Le texte qui vous a apporté la consécration dans les lettres, mais aussi au théâtre, (...) c'est Je meurs comme un pays. On a dit et supposé beaucoup de choses sur l'identité de ce pays qui meurt. Chacun peut reconnaître dans ce texte des questions telles que le sens de l'appartenance, la notion de patrie, la façon dont la patrie se nourrit de la chair de ses enfants. Mais on a beau voir les choses de la façon la plus universelle possible, je pense que ce texte reflète votre relation particulière à la Grèce, non pas la Grèce comme source de lumière, comme patrie de l'Egée, de l'amour, telle que l'a vue un Elytis par exemple, mais la Grèce comme source de tromperie et de désillusion. Peut-on lire Je meurs comme un pays comme témoignage de désillusion face à la Grèce elle-même ?
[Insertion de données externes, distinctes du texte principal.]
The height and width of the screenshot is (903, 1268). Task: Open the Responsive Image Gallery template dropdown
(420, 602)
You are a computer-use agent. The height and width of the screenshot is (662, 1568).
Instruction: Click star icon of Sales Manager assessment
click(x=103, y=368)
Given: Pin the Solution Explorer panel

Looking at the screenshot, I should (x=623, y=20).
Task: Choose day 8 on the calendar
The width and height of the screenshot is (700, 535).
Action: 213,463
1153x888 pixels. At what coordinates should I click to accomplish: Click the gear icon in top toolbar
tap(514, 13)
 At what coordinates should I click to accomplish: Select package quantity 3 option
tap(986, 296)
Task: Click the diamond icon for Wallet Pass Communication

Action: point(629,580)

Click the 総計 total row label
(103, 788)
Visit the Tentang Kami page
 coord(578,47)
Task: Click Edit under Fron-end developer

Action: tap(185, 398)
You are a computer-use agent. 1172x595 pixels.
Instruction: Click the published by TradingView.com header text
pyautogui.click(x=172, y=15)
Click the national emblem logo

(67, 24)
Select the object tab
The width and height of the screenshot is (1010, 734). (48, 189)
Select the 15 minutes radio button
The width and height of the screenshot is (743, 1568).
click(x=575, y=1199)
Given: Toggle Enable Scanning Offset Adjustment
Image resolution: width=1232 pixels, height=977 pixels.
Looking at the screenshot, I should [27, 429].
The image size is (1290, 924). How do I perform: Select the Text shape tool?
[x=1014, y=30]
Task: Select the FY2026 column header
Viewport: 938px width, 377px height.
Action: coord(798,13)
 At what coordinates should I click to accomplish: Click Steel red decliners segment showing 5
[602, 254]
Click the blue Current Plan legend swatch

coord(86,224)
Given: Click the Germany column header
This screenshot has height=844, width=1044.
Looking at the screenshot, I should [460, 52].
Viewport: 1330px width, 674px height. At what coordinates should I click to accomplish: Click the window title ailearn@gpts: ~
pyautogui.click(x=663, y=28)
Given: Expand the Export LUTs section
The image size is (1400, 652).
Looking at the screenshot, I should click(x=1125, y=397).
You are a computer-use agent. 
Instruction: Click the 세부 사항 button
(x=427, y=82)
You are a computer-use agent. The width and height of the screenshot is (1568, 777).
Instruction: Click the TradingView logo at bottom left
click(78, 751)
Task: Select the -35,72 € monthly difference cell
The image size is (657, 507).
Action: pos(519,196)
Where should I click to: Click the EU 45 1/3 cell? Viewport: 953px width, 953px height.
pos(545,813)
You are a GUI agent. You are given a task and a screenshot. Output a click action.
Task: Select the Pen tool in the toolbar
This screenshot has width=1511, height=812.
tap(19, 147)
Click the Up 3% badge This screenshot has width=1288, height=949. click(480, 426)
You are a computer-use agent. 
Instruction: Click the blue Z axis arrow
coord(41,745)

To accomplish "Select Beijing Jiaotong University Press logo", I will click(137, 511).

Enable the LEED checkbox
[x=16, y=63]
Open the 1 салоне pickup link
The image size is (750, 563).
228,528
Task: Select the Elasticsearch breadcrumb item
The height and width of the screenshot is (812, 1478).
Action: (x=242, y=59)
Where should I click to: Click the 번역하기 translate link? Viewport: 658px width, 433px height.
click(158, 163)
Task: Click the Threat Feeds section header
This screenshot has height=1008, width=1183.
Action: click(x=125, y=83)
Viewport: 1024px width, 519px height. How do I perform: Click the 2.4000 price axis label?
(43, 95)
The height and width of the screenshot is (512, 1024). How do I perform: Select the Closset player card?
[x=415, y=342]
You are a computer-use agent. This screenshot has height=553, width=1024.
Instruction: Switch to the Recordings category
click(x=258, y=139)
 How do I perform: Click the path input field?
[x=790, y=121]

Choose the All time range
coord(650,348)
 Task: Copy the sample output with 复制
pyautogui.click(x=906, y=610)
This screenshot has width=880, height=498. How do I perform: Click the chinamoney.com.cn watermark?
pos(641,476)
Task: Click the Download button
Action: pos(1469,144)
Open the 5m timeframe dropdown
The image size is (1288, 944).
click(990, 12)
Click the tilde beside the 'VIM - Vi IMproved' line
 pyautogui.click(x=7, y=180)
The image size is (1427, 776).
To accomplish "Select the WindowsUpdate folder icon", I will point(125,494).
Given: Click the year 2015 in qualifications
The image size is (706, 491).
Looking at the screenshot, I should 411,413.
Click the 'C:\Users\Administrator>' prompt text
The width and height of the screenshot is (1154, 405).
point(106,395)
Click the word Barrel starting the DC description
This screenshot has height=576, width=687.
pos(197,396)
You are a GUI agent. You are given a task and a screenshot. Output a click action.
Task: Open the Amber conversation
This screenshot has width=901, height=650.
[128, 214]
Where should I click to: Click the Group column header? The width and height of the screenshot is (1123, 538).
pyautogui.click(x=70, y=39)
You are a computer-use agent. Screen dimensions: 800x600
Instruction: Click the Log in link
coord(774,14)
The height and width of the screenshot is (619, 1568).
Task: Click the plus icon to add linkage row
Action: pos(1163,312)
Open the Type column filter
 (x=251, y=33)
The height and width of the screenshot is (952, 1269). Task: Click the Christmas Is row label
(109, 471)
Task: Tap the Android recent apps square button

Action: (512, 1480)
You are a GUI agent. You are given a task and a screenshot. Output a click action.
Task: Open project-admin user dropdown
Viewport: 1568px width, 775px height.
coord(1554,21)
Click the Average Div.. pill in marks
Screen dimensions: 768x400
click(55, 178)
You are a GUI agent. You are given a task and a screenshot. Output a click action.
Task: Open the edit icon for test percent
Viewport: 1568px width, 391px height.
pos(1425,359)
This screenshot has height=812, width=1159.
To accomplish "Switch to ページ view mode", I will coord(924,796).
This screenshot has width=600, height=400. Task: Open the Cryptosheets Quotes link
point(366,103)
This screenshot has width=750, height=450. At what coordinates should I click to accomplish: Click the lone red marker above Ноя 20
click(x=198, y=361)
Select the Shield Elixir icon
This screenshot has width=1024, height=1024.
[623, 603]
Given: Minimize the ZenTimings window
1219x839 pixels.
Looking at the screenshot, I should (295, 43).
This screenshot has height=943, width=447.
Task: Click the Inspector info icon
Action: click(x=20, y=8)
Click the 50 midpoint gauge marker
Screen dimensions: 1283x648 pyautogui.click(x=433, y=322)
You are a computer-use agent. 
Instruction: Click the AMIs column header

Désillusion par rapport à ce qu'on attend de recevoir ou par rapport à ce qu'on a déjà reçu ? Lequel des deux ? Moi je pense que les deux sont de la désillusion, et que dans le cas présent les deux sont valables. Tu vois, ce texte est écrit de telle façon que je ne peux pas trouver sa vraie… destinée. Autrement dit, que trouve-t-on dans ce texte qui corresponde à ce qui est en dehors de lui ? Voilà le plus important. Il y a eu un moment qui m'appartient, où quelque chose est arrivé qui peut-être est arrivé d'autres fois à d'autres, où l'absolument personnel a coïncidé avec l'absolument général. Du côté personnel, il s'agissait bel et bien de moi, mais du côté du général, je ne sais pas si ce quelque chose existait au moment où j'ai écrit ce texte. Quand je l'ai écrit, tout indiquait que la Grèce était en bonne voie, autant dire que le texte ne correspondait pas à ce moment historique précis. Mais cela signifie aussi autre chose : l'écriture, l'écrit ne décrit pas. Ecrire, ce n'est pas décrire. Et voici la différence : d'habitude, les textes décrivent, l'écriture révèle. Quelque chose qui n'est pas encore conscient, pas encore visible, qui couve mais que personne n'a remarqué, quelque chose que la réalité nous dissimule pour nous empêcher de le reconnaître. Ce qui s'est passé et qui est presque exemplaire, dans le sens où l'on peut s'en servir comme exemple, c'est qu'au moment où j'écrivais ce texte, il parlait d'une réalité qui n'était pas visible, donc... du futur ! Mais d'un futur qui pour l'écriture était présent. En fait, je crois que ce texte marque la fin de toute une époque historique. Quelqu'un, dans une conférence récente qui avait précisément pour sujet Je meurs comme un pays, a fixé comme point de départ La Femme de Zante de Solomos et comme fin Je meurs comme un pays. Il a donc placé deux limites. Mais moi, la première limite, je la placerais bien avant.


Ce serait quoi ?


Le début de la civilisation hellénique. Autrement dit Je meurs comme un pays est vraiment la mort d'un pays, de toute une histoire, de toute une civilisation. Voilà pourquoi le pays disparaît et perd même son nom.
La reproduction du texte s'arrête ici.